The records -
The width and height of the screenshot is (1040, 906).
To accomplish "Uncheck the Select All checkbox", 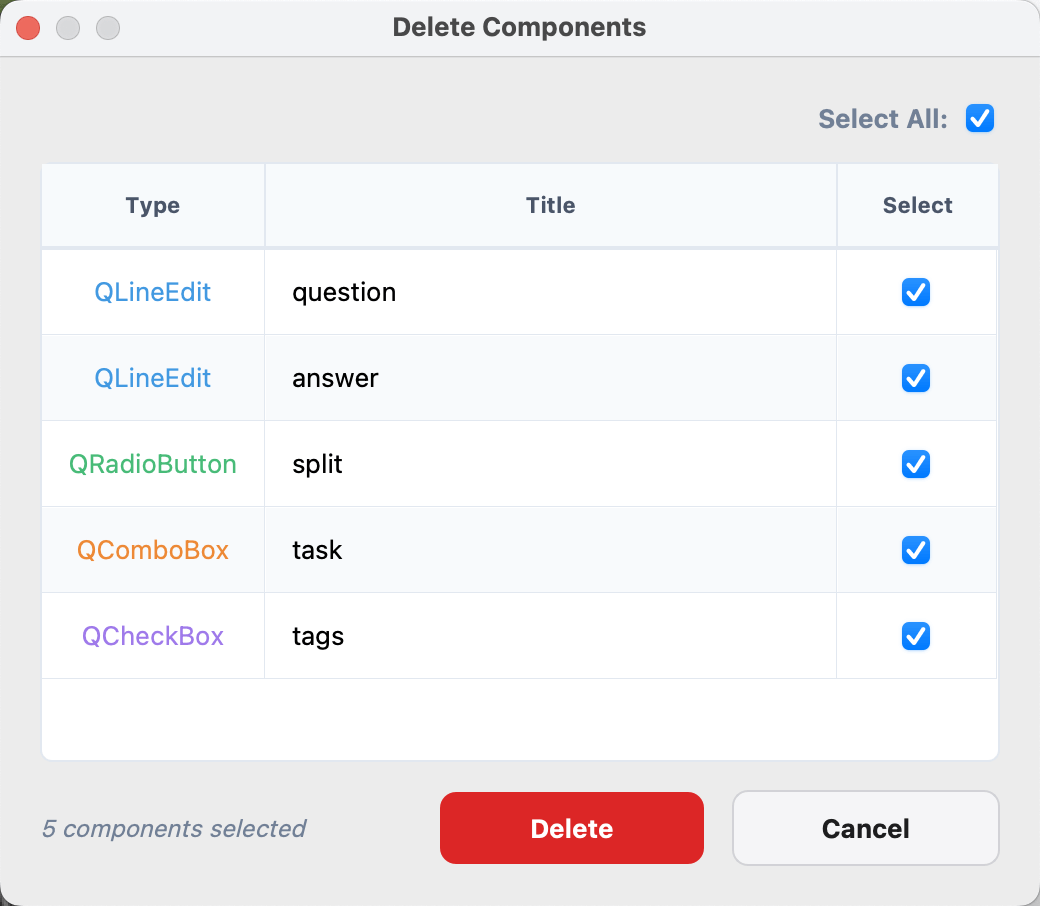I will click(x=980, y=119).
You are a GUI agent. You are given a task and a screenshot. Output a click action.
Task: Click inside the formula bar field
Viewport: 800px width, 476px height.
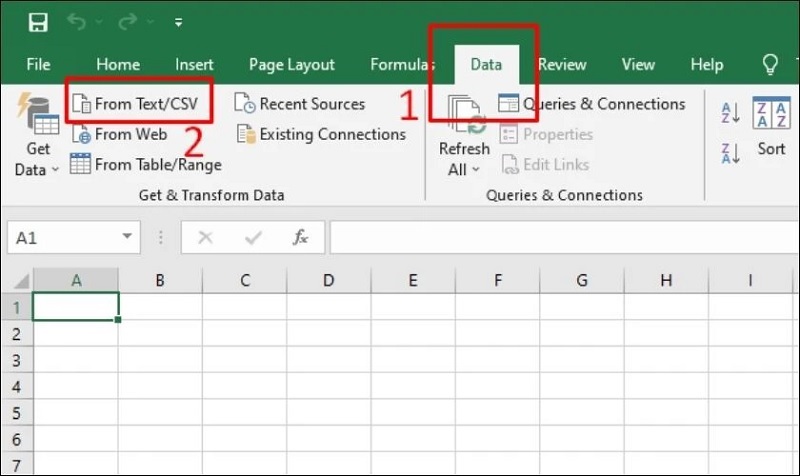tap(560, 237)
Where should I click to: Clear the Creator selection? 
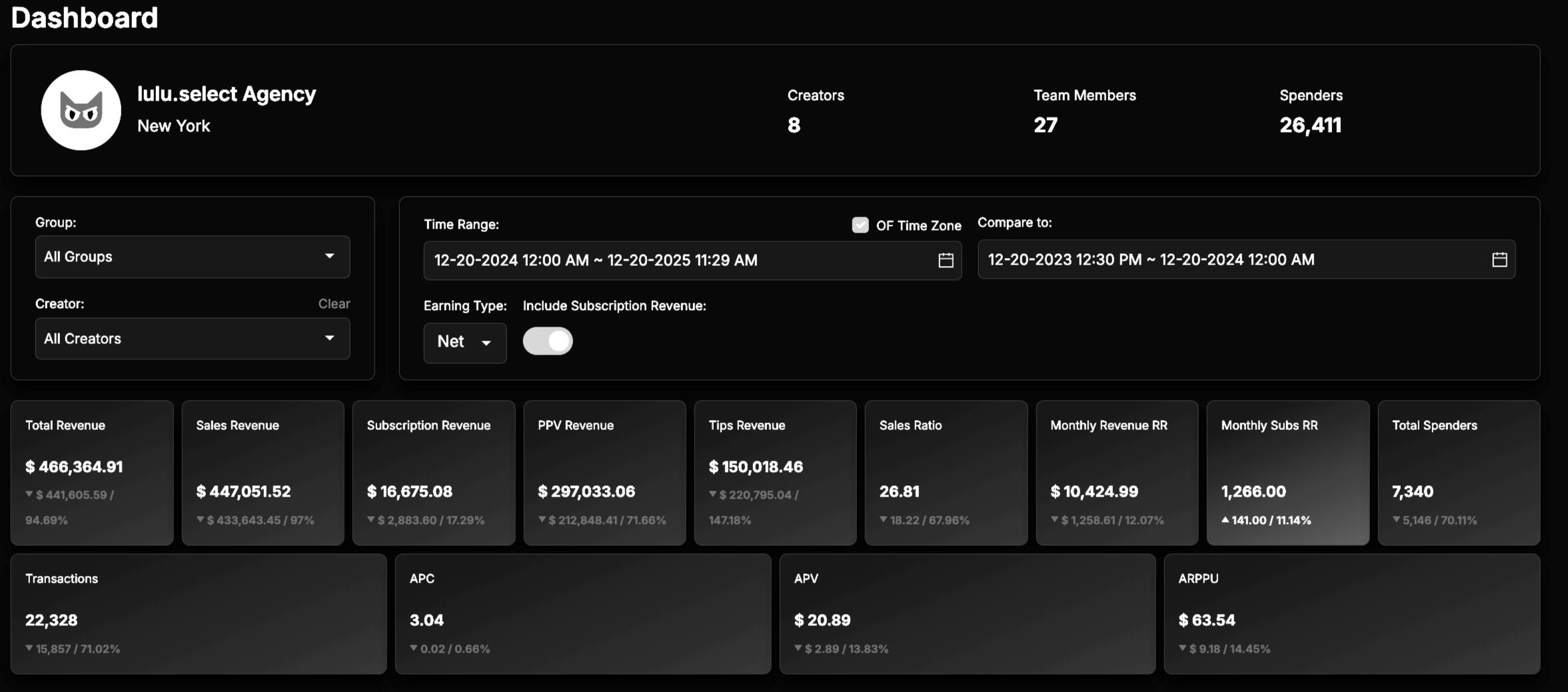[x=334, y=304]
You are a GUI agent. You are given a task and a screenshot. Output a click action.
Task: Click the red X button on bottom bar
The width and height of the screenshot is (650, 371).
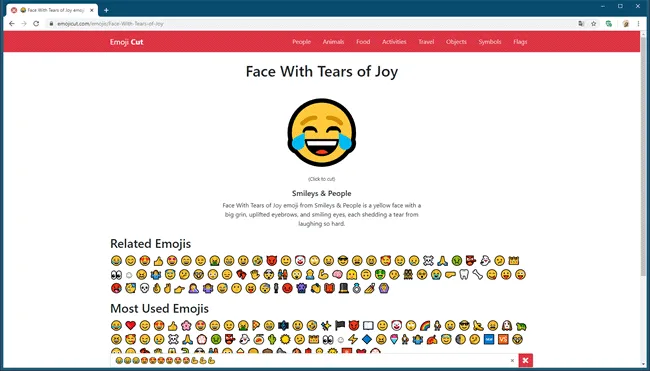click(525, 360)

Aim of the task - Your answer must be an exact copy of the lines from the one with "Where should I" through the final line of the data, both included, without any pictures.

Task answer -
Where should I click to: Clear the Creator selection? 
[x=334, y=304]
You are a GUI agent. You are given a task and a screenshot. Output a click action.
Task: Click the red X button on bottom bar
The width and height of the screenshot is (650, 371).
click(525, 360)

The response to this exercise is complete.